▸ **The request**: Write out the lines of the listing below word for word, from the line containing "This screenshot has width=725, height=1568." up to and including the line containing "Select the green highlighted battery bars".

▸ **Data records**:
_ _ _

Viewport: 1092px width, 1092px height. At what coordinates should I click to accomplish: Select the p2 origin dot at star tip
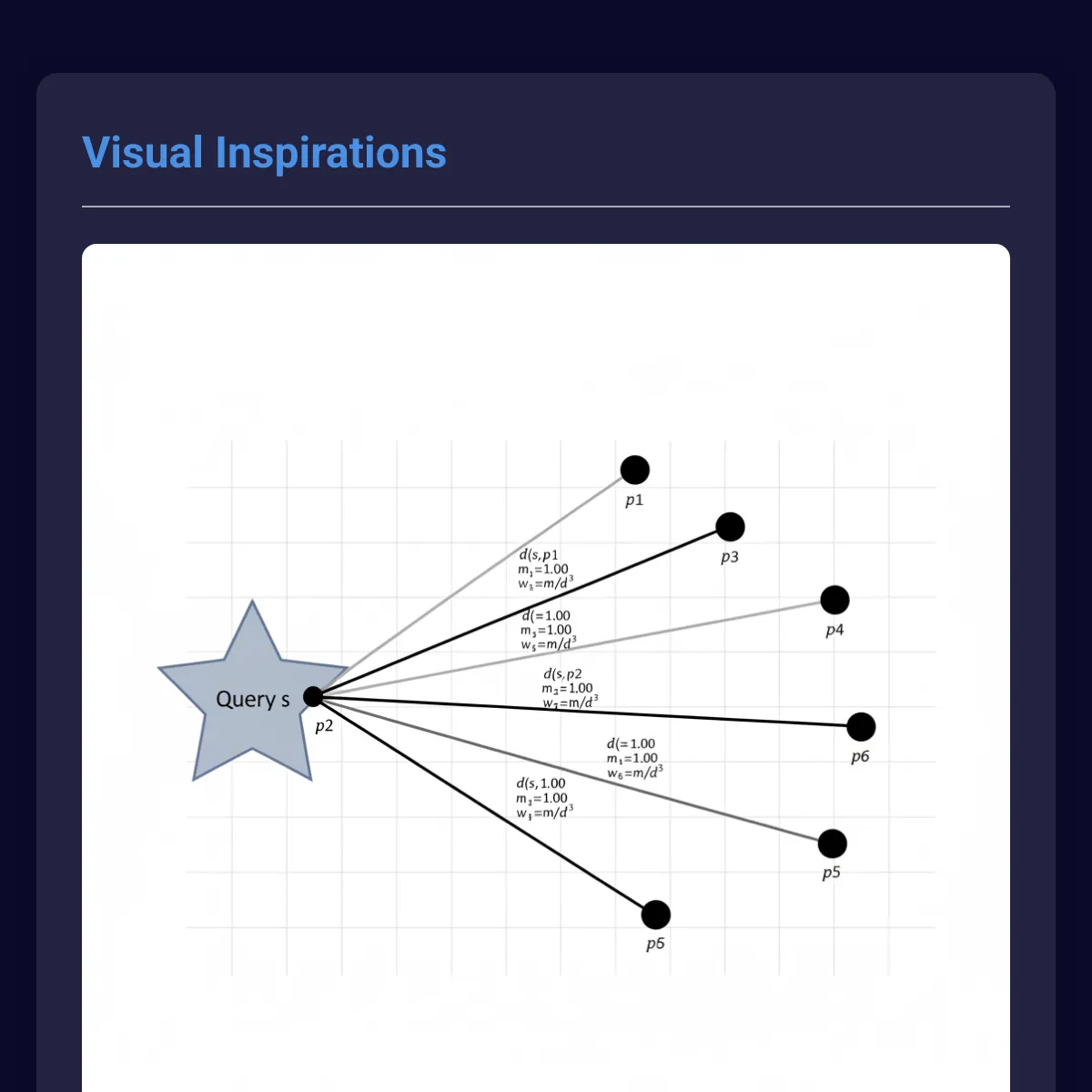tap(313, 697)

_ _ _

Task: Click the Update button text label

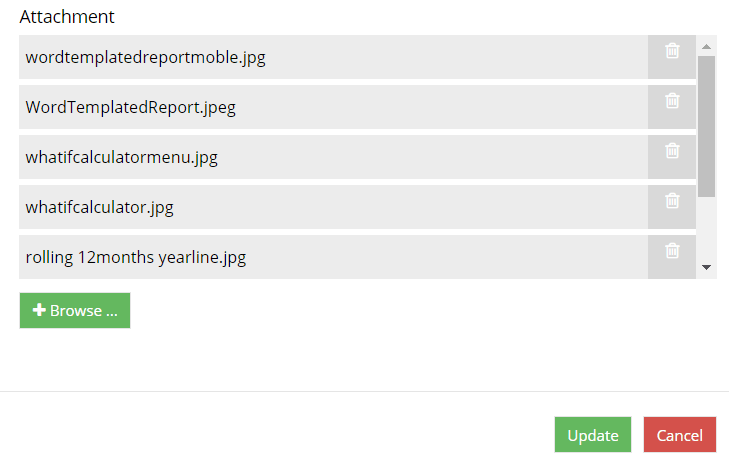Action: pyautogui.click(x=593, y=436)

_ _ _

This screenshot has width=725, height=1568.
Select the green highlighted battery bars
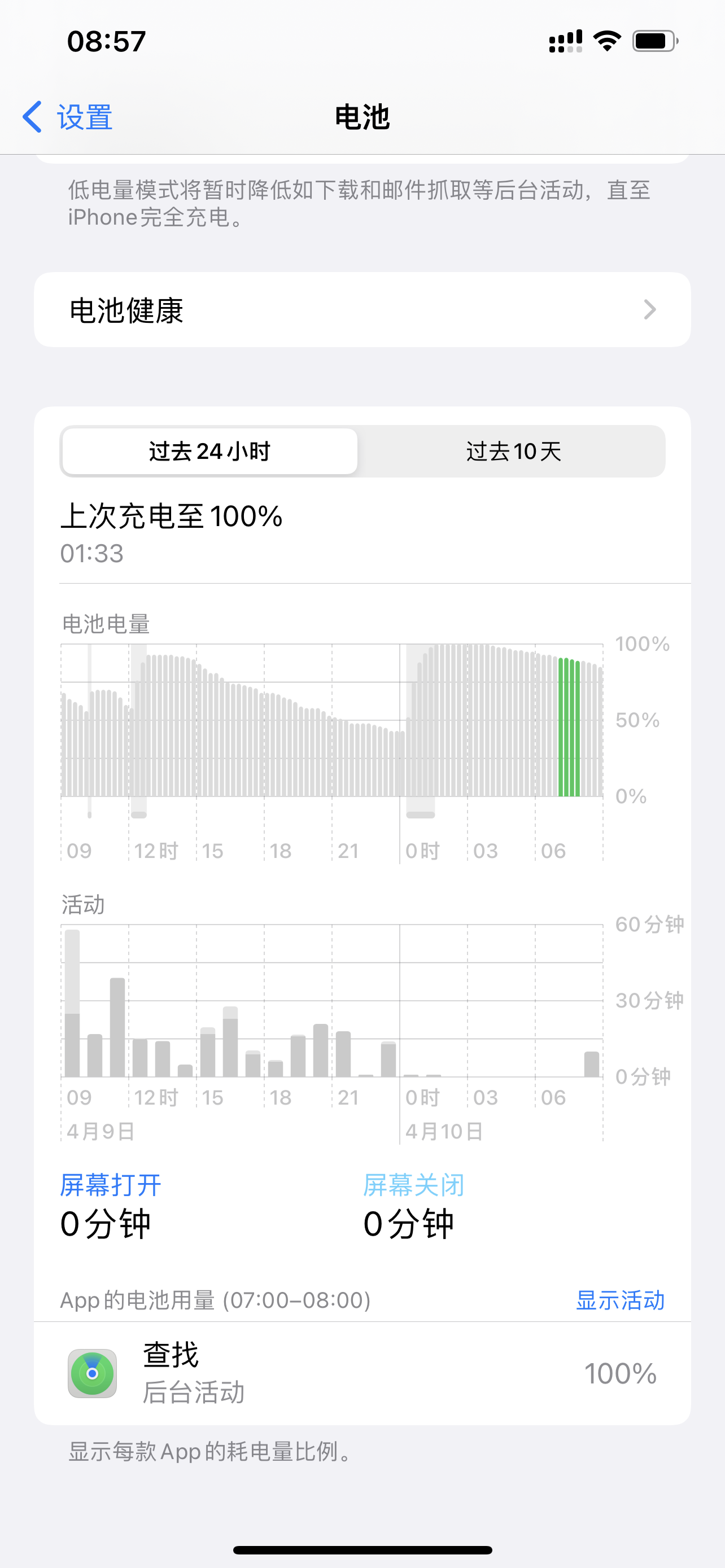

_ _ _

▸ **Result of the exercise**:
This screenshot has width=725, height=1568.
Select the green highlighted battery bars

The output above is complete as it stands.